*** Material for this exercise Section Begins ***

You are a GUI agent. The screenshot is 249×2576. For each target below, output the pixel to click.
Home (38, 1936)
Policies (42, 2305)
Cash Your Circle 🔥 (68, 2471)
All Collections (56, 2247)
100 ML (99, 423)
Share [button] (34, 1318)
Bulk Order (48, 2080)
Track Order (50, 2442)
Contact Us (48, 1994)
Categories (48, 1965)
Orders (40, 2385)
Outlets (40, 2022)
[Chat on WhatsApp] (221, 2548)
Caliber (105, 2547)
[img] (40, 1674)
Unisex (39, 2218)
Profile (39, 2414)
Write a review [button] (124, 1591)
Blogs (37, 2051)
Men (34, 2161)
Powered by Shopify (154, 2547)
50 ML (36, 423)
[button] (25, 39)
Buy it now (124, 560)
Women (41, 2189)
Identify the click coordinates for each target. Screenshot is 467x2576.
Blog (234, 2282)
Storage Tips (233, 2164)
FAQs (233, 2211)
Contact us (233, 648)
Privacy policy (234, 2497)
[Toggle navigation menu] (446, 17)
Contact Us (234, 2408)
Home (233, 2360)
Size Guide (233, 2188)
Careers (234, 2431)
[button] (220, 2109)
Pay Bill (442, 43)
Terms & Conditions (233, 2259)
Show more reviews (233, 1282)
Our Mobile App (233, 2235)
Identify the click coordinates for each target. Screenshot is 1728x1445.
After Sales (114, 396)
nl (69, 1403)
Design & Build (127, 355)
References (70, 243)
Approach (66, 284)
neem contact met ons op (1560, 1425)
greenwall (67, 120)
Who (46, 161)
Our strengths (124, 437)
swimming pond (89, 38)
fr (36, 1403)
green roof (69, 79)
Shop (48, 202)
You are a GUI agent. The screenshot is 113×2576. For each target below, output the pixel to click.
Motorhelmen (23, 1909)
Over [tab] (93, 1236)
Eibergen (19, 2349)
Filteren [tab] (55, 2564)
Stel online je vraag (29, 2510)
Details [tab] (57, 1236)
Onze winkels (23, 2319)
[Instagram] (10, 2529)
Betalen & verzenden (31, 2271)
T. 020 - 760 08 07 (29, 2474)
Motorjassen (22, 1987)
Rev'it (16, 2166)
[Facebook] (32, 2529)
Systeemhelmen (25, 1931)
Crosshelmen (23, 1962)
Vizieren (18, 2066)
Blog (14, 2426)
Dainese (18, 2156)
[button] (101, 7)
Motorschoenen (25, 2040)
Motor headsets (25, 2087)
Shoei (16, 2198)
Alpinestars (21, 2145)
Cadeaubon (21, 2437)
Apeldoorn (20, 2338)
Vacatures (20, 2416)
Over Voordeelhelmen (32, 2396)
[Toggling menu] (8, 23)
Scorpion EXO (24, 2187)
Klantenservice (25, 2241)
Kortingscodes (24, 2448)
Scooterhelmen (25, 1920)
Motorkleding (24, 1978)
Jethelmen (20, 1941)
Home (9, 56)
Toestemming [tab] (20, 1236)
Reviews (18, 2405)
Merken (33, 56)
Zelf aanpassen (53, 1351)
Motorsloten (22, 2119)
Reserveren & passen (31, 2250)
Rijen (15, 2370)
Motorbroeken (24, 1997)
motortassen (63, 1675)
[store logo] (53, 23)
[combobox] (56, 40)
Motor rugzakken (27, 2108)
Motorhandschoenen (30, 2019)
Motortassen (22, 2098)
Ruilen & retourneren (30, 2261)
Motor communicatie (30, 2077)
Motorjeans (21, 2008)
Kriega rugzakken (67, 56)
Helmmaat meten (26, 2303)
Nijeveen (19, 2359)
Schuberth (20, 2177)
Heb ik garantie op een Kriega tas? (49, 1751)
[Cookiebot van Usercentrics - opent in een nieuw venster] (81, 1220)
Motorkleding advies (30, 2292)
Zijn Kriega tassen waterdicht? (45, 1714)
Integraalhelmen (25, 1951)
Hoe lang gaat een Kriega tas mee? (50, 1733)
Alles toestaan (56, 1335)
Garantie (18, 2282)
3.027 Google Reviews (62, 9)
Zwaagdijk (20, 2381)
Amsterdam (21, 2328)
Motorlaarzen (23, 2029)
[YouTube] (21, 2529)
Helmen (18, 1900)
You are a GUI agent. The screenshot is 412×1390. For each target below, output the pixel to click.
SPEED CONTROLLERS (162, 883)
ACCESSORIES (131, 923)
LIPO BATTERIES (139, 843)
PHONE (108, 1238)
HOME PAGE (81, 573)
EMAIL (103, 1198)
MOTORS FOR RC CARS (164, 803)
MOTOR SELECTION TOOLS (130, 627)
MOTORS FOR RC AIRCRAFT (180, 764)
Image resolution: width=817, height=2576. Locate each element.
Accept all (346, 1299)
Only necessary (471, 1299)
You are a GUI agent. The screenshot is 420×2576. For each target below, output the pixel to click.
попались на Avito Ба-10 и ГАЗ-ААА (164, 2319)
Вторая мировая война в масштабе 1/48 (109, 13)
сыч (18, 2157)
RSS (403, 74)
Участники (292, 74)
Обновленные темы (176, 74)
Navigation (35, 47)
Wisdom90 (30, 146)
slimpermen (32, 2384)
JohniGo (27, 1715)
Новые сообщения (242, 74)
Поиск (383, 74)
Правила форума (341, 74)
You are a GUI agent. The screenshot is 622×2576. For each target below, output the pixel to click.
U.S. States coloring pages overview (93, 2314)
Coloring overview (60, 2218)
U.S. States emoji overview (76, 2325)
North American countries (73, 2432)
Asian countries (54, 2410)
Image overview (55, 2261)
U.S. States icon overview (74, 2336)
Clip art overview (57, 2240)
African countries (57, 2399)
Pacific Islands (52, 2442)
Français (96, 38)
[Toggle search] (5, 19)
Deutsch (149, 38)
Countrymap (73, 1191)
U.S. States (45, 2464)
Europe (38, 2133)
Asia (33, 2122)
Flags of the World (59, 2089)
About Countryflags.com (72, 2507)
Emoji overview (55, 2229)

*** Material for this exercise Section Ends ***

* _Exercise_
After reading the listing, write out every line of it exactly.

* _Answer for this exercise_
You are a GUI agent. The screenshot is 249×2576. For each target below, output the pixel to click.
Home (38, 1936)
Policies (42, 2305)
Cash Your Circle 🔥 (68, 2471)
All Collections (56, 2247)
100 ML (99, 423)
Share [button] (34, 1318)
Bulk Order (48, 2080)
Track Order (50, 2442)
Contact Us (48, 1994)
Categories (48, 1965)
Orders (40, 2385)
Outlets (40, 2022)
[Chat on WhatsApp] (221, 2548)
Caliber (105, 2547)
[img] (40, 1674)
Unisex (39, 2218)
Profile (39, 2414)
Write a review [button] (124, 1591)
Blogs (37, 2051)
Men (34, 2161)
Powered by Shopify (154, 2547)
50 ML (36, 423)
[button] (25, 39)
Buy it now (124, 560)
Women (41, 2189)
Identify the click coordinates for each target. Screenshot is 467x2576.
Blog (234, 2282)
Storage Tips (233, 2164)
FAQs (233, 2211)
Contact us (233, 648)
Privacy policy (234, 2497)
[Toggle navigation menu] (446, 17)
Contact Us (234, 2408)
Home (233, 2360)
Size Guide (233, 2188)
Careers (234, 2431)
[button] (220, 2109)
Pay Bill (442, 43)
Terms & Conditions (233, 2259)
Show more reviews (233, 1282)
Our Mobile App (233, 2235)
Identify the click coordinates for each target. Screenshot is 1728x1445.
After Sales (114, 396)
nl (69, 1403)
Design & Build (127, 355)
References (70, 243)
Approach (66, 284)
neem contact met ons op (1560, 1425)
greenwall (67, 120)
Who (46, 161)
Our strengths (124, 437)
swimming pond (89, 38)
fr (36, 1403)
green roof (69, 79)
Shop (48, 202)
You are a GUI agent. The screenshot is 113×2576. For each target below, output the pixel to click.
Motorhelmen (23, 1909)
Over [tab] (93, 1236)
Eibergen (19, 2349)
Filteren [tab] (55, 2564)
Stel online je vraag (29, 2510)
Details [tab] (57, 1236)
Onze winkels (23, 2319)
[Instagram] (10, 2529)
Betalen & verzenden (31, 2271)
T. 020 - 760 08 07 (29, 2474)
Motorjassen (22, 1987)
Rev'it (16, 2166)
[Facebook] (32, 2529)
Systeemhelmen (25, 1931)
Crosshelmen (23, 1962)
Vizieren (18, 2066)
Blog (14, 2426)
Dainese (18, 2156)
[button] (101, 7)
Motorschoenen (25, 2040)
Motor headsets (25, 2087)
Shoei (16, 2198)
Alpinestars (21, 2145)
Cadeaubon (21, 2437)
Apeldoorn (20, 2338)
Vacatures (20, 2416)
Over Voordeelhelmen (32, 2396)
[Toggling menu] (8, 23)
Scorpion EXO (24, 2187)
Klantenservice (25, 2241)
Kortingscodes (24, 2448)
Scooterhelmen (25, 1920)
Motorkleding (24, 1978)
Jethelmen (20, 1941)
Home (9, 56)
Toestemming [tab] (20, 1236)
Reviews (18, 2405)
Merken (33, 56)
Zelf aanpassen (53, 1351)
Motorsloten (22, 2119)
Reserveren & passen (31, 2250)
Rijen (15, 2370)
Motorbroeken (24, 1997)
motortassen (63, 1675)
[store logo] (53, 23)
[combobox] (56, 40)
Motor rugzakken (27, 2108)
Motorhandschoenen (30, 2019)
Motortassen (22, 2098)
Ruilen & retourneren (30, 2261)
Motor communicatie (30, 2077)
Motorjeans (21, 2008)
Kriega rugzakken (67, 56)
Helmmaat meten (26, 2303)
Nijeveen (19, 2359)
Schuberth (20, 2177)
Heb ik garantie op een Kriega tas? (49, 1751)
[Cookiebot van Usercentrics - opent in een nieuw venster] (81, 1220)
Motorkleding advies (30, 2292)
Zijn Kriega tassen waterdicht? (45, 1714)
Integraalhelmen (25, 1951)
Hoe lang gaat een Kriega tas mee? (50, 1733)
Alles toestaan (56, 1335)
Garantie (18, 2282)
3.027 Google Reviews (62, 9)
Zwaagdijk (20, 2381)
Amsterdam (21, 2328)
Motorlaarzen (23, 2029)
[YouTube] (21, 2529)
Helmen (18, 1900)
You are a GUI agent. The screenshot is 412×1390. For each target below, output the pixel to click.
SPEED CONTROLLERS (162, 883)
ACCESSORIES (131, 923)
LIPO BATTERIES (139, 843)
PHONE (108, 1238)
HOME PAGE (81, 573)
EMAIL (103, 1198)
MOTORS FOR RC CARS (164, 803)
MOTOR SELECTION TOOLS (130, 627)
MOTORS FOR RC AIRCRAFT (180, 764)
Image resolution: width=817, height=2576. Locate each element.
Accept all (346, 1299)
Only necessary (471, 1299)
You are a GUI agent. The screenshot is 420×2576. For each target below, output the pixel to click.
попались на Avito Ба-10 и ГАЗ-ААА (164, 2319)
Вторая мировая война в масштабе 1/48 (109, 13)
сыч (18, 2157)
RSS (403, 74)
Участники (292, 74)
Обновленные темы (176, 74)
Navigation (35, 47)
Wisdom90 (30, 146)
slimpermen (32, 2384)
JohniGo (27, 1715)
Новые сообщения (242, 74)
Поиск (383, 74)
Правила форума (341, 74)
You are a GUI agent. The screenshot is 622×2576. For each target below, output the pixel to click.
U.S. States coloring pages overview (93, 2314)
Coloring overview (60, 2218)
U.S. States emoji overview (76, 2325)
North American countries (73, 2432)
Asian countries (54, 2410)
Image overview (55, 2261)
U.S. States icon overview (74, 2336)
Clip art overview (57, 2240)
African countries (57, 2399)
Pacific Islands (52, 2442)
Français (96, 38)
[Toggle search] (5, 19)
Deutsch (149, 38)
Countrymap (73, 1191)
U.S. States (45, 2464)
Europe (38, 2133)
Asia (33, 2122)
Flags of the World (59, 2089)
About Countryflags.com (72, 2507)
Emoji overview (55, 2229)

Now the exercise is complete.